# Write the probable values of l and m_l for the principal quantum number n=3. Why?

Mar 11, 2018

Here's what I got.

#### Explanation:

The angular momentum quantum number, $l$, describes the energy subshell in which an electron is located in an atom.

The possible values that the angular momentum quantum number can take depend on the value of the principal quantum number, $n$, which describes the energy shell in which the electron is located.

The relationship between these two quantum numbers is given by

$l = \left\{0 , 1 , \ldots , n - 1\right\}$

$n = 3 \to$ the third energy shell

and so you can have

• $l = 0 \to$ the $s$ subshell
• $l = 1 \to$ the $p$ subshell
• $l = 2 \to$ the $d$ subshell

Basically, the energy shell in which the electron is located will determine the possible subshells that can hold the electron, i.e. the type of orbitals that can hold the electron.

Now, the magnetic quantum number, ${m}_{l}$, which describes the orientation* of the orbital that holds the electron.

The relationship between the angular momentum quantum number and the magnetic quantum number is given by

${m}_{l} = \left\{- l , - \left(l - 1\right) , \ldots , - 1 , 0 , 1 , \ldots , \left(l - 1\right) , l\right\}$

In your case, you can have

• $l = 0 \implies {m}_{l} = 0$
• $l = 1 \to {m}_{l} = \left\{- 1 , 0 , 1\right\}$
• $l = 2 \to {m}_{l} = \left\{- 2 , - 1 , 0 , 1 , 2\right\}$

The number of values that the magnetic quantum number can take tells you the number of orbitals present in a given subshell.

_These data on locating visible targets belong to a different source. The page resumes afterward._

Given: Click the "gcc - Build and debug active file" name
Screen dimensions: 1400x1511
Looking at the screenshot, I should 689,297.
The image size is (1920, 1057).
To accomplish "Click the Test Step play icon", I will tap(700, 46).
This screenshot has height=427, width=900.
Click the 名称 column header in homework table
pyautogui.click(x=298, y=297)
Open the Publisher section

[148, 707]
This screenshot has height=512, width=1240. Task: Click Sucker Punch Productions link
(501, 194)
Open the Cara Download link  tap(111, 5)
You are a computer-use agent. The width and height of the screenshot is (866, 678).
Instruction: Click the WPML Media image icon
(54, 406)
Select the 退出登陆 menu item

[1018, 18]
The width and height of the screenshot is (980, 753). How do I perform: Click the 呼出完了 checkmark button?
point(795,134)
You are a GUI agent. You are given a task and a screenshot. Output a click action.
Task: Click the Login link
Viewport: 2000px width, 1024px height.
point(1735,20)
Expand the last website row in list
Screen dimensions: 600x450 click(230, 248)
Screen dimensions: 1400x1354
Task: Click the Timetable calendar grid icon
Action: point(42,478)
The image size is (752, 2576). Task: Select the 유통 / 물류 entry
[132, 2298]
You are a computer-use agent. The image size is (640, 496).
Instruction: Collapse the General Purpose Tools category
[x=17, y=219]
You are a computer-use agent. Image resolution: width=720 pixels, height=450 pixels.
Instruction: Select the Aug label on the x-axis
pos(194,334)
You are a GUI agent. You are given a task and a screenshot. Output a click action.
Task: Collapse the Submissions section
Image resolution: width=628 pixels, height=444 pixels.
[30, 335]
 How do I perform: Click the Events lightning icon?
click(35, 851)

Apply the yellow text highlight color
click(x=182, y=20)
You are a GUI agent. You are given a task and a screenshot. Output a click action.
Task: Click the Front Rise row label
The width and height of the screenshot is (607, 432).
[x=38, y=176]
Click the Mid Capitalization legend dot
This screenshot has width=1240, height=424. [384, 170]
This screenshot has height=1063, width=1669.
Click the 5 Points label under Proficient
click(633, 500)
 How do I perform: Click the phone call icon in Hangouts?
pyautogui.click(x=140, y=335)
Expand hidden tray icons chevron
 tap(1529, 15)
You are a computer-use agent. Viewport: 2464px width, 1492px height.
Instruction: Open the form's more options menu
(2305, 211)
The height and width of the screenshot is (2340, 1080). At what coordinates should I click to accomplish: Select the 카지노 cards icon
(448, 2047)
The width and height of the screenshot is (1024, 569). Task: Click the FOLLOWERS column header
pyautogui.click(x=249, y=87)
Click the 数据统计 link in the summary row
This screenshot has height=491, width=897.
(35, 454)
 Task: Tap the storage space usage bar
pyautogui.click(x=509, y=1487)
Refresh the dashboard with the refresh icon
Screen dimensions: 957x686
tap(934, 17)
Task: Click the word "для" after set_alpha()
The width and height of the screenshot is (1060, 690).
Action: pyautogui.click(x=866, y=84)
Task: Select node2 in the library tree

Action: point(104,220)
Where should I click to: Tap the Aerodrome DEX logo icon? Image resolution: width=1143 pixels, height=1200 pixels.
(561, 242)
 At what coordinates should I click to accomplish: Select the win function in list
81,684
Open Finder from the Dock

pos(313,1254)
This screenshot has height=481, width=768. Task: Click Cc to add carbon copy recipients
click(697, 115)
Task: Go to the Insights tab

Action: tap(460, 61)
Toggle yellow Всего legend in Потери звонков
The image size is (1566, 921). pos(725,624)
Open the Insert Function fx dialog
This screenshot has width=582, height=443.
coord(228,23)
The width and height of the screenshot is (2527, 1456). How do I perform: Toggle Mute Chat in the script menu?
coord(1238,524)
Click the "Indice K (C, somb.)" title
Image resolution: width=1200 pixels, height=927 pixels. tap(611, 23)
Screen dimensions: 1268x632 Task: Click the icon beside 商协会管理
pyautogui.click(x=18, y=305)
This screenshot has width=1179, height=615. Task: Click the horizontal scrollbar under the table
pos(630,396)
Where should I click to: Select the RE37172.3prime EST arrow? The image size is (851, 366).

• ${m}_{l} = 0 \to$ one $s$ orbital
• ${m}_{l} = \left\{- 1 , 0 , 1\right\} \to$ three $p$ orbitals
• ${m}_{l} = \left\{- 2 , - 1 , 0 , 1 , 2\right\} \to$ five $d$ orbitals

So, for example, you can have

$n = 3 , l = 0 , {m}_{l} = 0$

These quantum numbers describe an electron located in the third energy shell, in the $3 s$ subshell, in the $3 s$ orbital.

$n = 3 , l = 1 , {m}_{l} = - 1$

These quantum numbers describe an electron located in the third energy shell, in the $3 p$ subshell, in one of the three $3 p$ orbitals, let's say $3 {p}_{y}$.